## WHAT IS BEING ASKED
Search term "accomplish": please copy every line of the records below that contains it.

Dataset entries
• • •
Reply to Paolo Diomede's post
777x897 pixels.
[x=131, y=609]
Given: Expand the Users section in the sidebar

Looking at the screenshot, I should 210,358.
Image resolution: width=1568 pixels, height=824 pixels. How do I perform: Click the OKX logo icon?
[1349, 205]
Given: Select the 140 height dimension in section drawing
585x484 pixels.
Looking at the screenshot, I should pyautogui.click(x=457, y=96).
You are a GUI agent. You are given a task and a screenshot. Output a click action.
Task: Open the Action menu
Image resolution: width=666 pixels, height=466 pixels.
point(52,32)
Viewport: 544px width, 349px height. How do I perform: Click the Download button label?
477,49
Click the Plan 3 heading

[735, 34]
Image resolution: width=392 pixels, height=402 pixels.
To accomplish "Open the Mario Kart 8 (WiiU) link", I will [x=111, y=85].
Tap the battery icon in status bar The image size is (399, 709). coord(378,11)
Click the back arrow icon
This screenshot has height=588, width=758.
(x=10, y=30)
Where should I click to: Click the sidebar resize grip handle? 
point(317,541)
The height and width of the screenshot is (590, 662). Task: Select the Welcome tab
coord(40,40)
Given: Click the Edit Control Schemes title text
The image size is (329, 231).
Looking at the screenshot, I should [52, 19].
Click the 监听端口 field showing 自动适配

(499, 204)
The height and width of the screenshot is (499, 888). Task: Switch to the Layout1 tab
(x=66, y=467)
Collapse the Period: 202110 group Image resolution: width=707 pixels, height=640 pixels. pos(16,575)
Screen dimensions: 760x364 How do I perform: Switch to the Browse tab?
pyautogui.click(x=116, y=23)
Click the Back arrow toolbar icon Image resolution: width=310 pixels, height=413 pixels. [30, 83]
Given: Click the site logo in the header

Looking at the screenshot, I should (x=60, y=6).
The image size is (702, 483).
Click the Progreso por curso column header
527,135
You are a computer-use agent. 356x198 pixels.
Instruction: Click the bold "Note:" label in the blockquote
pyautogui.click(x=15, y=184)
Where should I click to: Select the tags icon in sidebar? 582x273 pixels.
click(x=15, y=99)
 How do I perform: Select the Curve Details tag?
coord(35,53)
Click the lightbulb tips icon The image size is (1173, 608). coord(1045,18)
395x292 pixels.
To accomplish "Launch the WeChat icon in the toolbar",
• • •
## SOLUTION TO THIS PROBLEM
To accomplish "Open the Mario Kart 8 (WiiU) link", I will [x=111, y=85].
To accomplish "Launch the WeChat icon in the toolbar",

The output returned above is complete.